▶ _Задания_
1 > Ответьте по фрагменту о парапсихологических способностях:
(a) Что, согласно фрагменту, создает инструменты для своего удовлетворения?
(b) Что, по словам автора, не позволяет развиваться парапсихологическим способностям сегодня?
(c) Какое событие, по фрагменту, может оставить нас без средств связи?
2 > Продолжите фрагмент о парапсихологических способностях, начав сразу после его последнего предложения.

▶ _Фрагмент документа_
----

Сокровенный смысл жизни. Том 2 - Ливрага Хорхе Анхель 17 стр.


Вы хорошо знаете, что потребность создает инструменты для ее удовлетворения, что необходимость побуждает нас к действию. Если у меня есть телефон и если заболел близкий мне человек, который живет в Америке, во Франции или где-то еще, и я очень за него волнуюсь, что я сделаю? Я просто подойду к телефону, наберу его номер и поговорю с Парижем. Я спрошу своего заболевшего ученика: «Привет! Как дела, как ты себя чувствуешь?» «Все в порядке, не стоит беспокоиться», – ответит он. «Ну тогда до встречи!» Таким образом я легко решил проблему, мучившую меня. Но в древности люди не имели телефона, они не могли, набрав какой-то номер, узнать то, что их волнует. В их сознании накапливались потребности, ибо и они хотели знать, как живут их близкие, но для этого надо было бы совершить путешествие продолжительностью в несколько месяцев. Росло беспокойство, это выводило из состояния равновесия их психику, и она получала возможность вступать в контакт с психикой другого человека, отделенного порой тысячами километров. Сегодня мы утратили способности парапсихологического характера, потому что и комфорт, и материалистический образ жизни не позволяют им развиваться. Думаю, что по мере освобождения человека от уз материализма и культа комфорта эти способности постепенно будут возрождаться.

Вы можете сказать: «Зачем нам парапсихологические способности, если у нас есть телефон?» или: «Зачем нам парапсихологические способности, если у нас есть телевидение?» Все это так. Но если мы зависим от телефона, от телевидения – от внешних факторов, то даже обычная забастовка рабочих-электриков может оставить нас без средств связи. Но на уровне души не существует забастовок, которые могли бы помешать нам общаться с близким человеком телепатически.

----

▶ _Строки набора_
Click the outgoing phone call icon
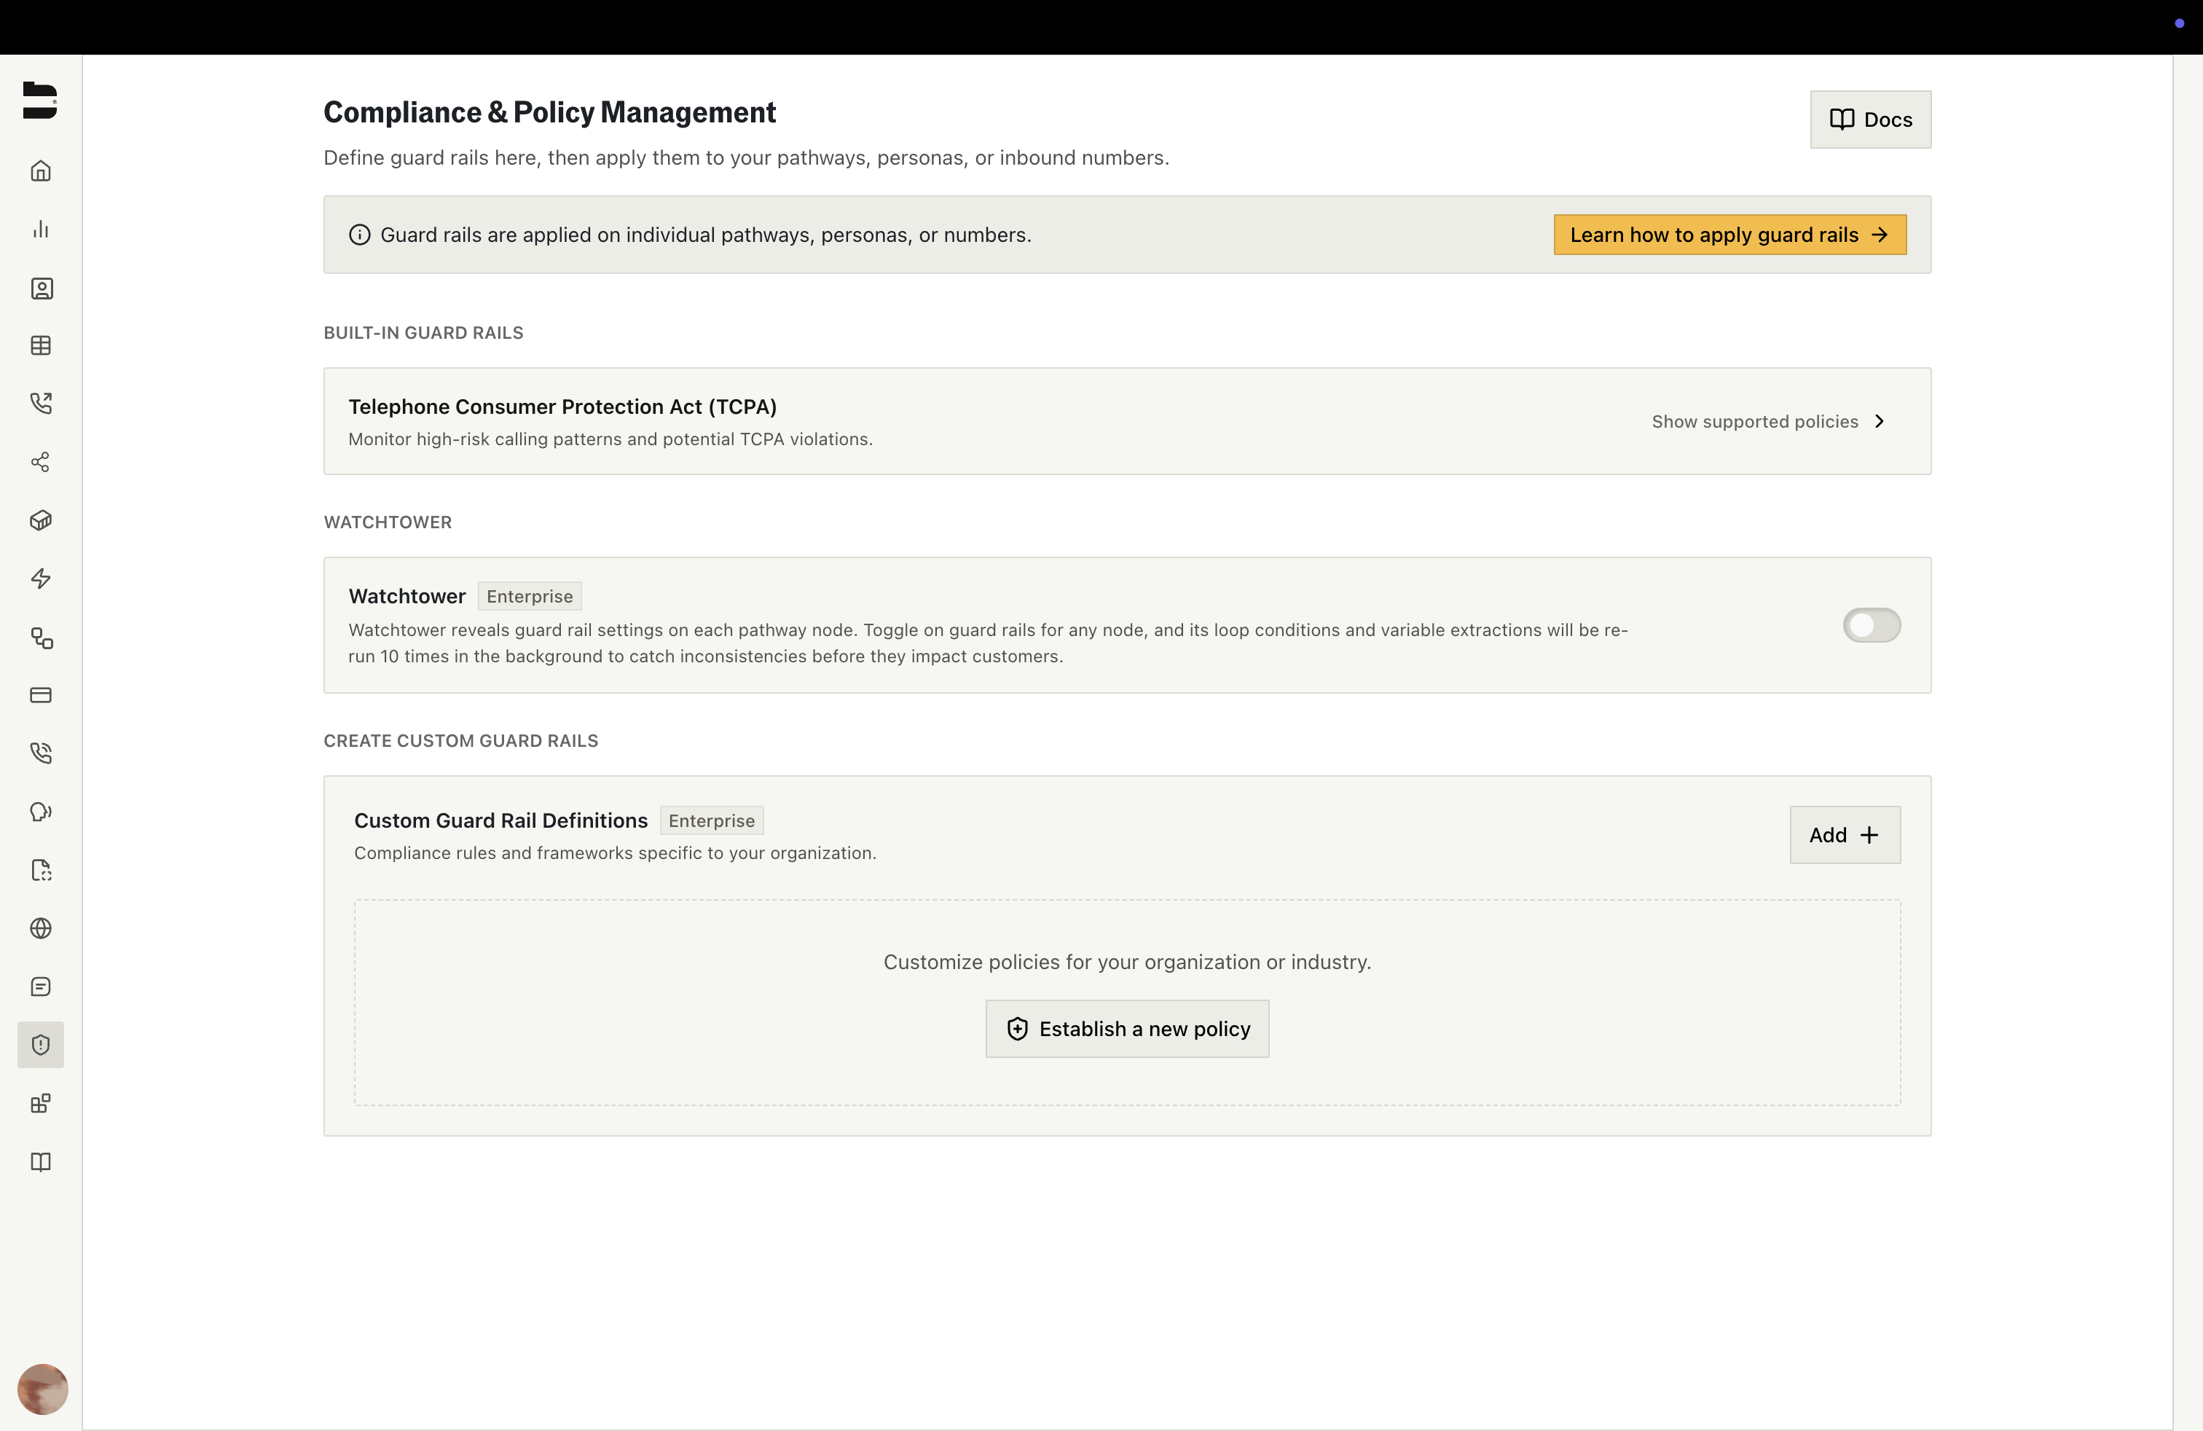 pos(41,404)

----

▶ _Ответы_
1 >
(a) Потребность.
(b) Комфорт и материалистический образ жизни.
(c) Обычная забастовка рабочих-электриков.

2 >
С другой стороны, должен сказать, что способности, которые можно назвать парапсихологическими или духовными, укрепляют нашу веру в самих себя, веру в бессмертие души, понимание того, насколько важна духовность. Благодаря этим способностям мы могли бы чувствовать и видеть, выходя за пределы пространственно-временных ограничений. Мы укрепились бы в мистическом восприятии мира и, независимо от того, ходим ли мы в какой бы то ни было храм или нет, приобрели бы внутреннюю уверенность в существовании Бога и нашей собственной души.

Поэтому я думаю, что древние народы и некоторые группы людей обладали парапсихологическими способностями именно потому, что тогда отсутствовали соответствующие технические средства, и в итоге психология риска, стремление к расширению пределов и сверхусилия привели к тому, что эти способности появились. Я полагаю, что эти способности потенциально существуют в каждом из нас и не являются результатом каких-то заболеваний или психических отклонений. И мы сумеем развить их, если это будет жизненно необходимо.

Д.С.Г.: Из сказанного можно сделать вывод, что баланс комфорта и риска циклически изменяется то в одну, то в другую сторону и что в истории были времена, когда доминировало то одно, то другое восприятие мира. Не могли бы вы привести пример цивилизации, для которой философия риска была образом жизни?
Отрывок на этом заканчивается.